Association of Pathologic and Volumetric Biomarker Changes With Cognitive Decline in Clinically Normal Adults

Hippocampal volume (HV) atrophy is a well-known biomarker of memory impairment. However, compared with β-amyloid (Aβ) and tau imaging, it is less specific for Alzheimer disease (AD) pathology. This lack of specificity could provide indirect information about potential copathologies that cannot be observed in vivo. In this prospective cohort study, we aimed to assess the associations among Aβ, tau, HV, and cognition, measured over a 10-year follow-up period with a special focus on the contributions of HV atrophy to cognition after adjusting for Aβ and tau.We enrolled 283 older adults without dementia or overt cognitive impairment in the Harvard Aging Brain Study. In this report, we only analyzed data from individuals with available longitudinal imaging and cognition data. Serial MRI (follow-up duration 1.3-7.0 years), neocortical Aβ imaging on Pittsburgh Compound B PET scans (1.9-8.5 years), entorhinal and inferior temporal tau on flortaucipir PET scans (0.8-6.0 years), and the Preclinical Alzheimer Cognitive Composite (3.0-9.8 years) were prospectively collected. We evaluated the longitudinal associations between Aβ, tau, volume, and cognition data and investigated sequential models to test the contribution of each biomarker to cognitive decline.We analyzed data from 128 clinically normal older adults, including 72 (56%) women and 56 (44%) men; median age at inclusion was 73 years (range 63-87). Thirty-four participants (27%) exhibited an initial high-Aβ burden on PET imaging. Faster HV atrophy was correlated with faster cognitive decline (R2 = 0.28, p < 0.0001). When comparing all biomarkers, HV slope was associated with cognitive decline independently of Aβ and tau measures, uniquely accounting for 10% of the variance.

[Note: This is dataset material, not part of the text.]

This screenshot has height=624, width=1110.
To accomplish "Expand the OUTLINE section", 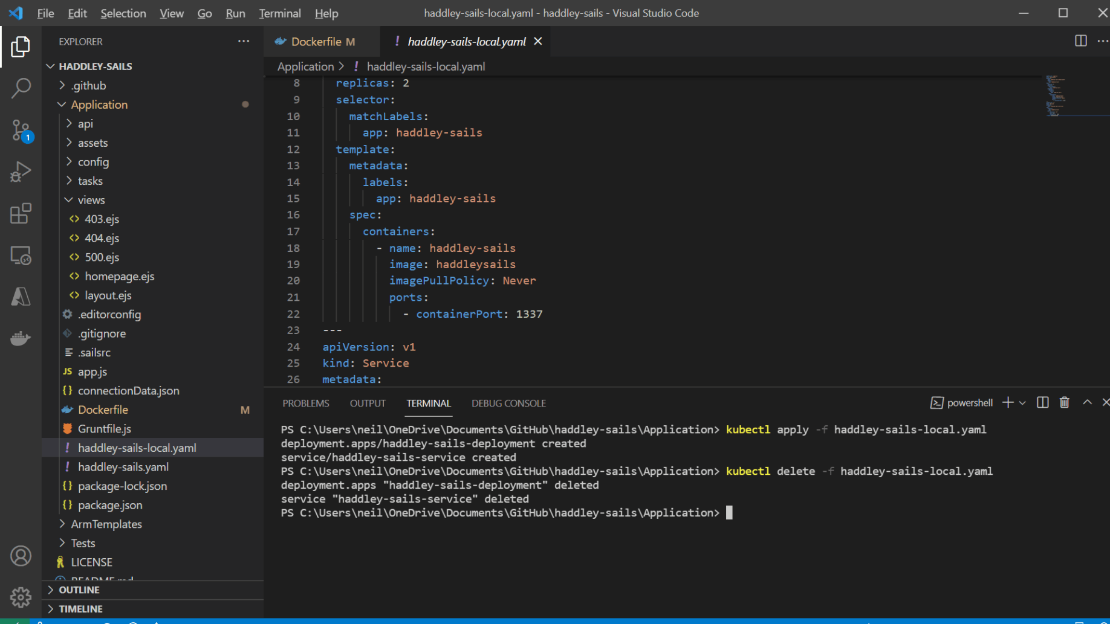I will pyautogui.click(x=79, y=590).
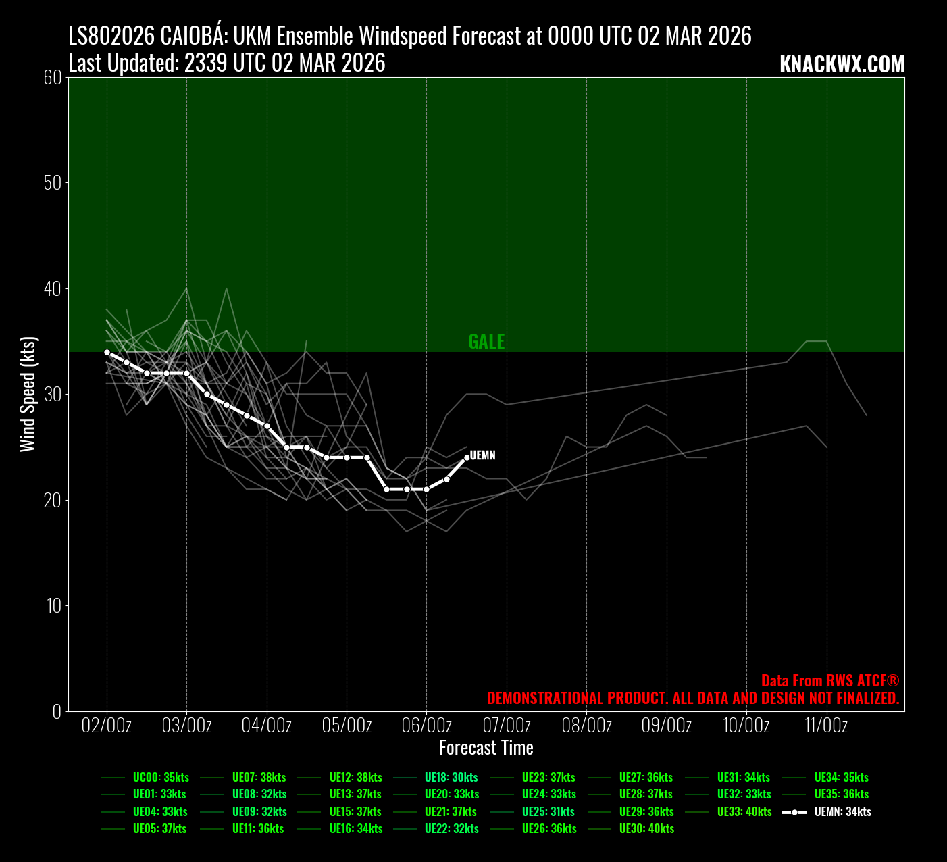Click the UE25: 31kts legend label
Viewport: 947px width, 862px height.
coord(548,812)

Altogether, 45% of the variance in cognitive decline was explained by combining the change measures in the different imaging biomarkers.In older adults, longitudinal hippocampal atrophy is associated with cognitive decline, independently of Aβ or tau, suggesting that non-AD pathologies (e.g., TDP-43, vascular) may contribute to hippocampal-mediated cognitive decline. Serial HV measures, in addition to AD-specific biomarkers, may help evaluate the contribution of non-AD pathologies that cannot be measured otherwise in vivo.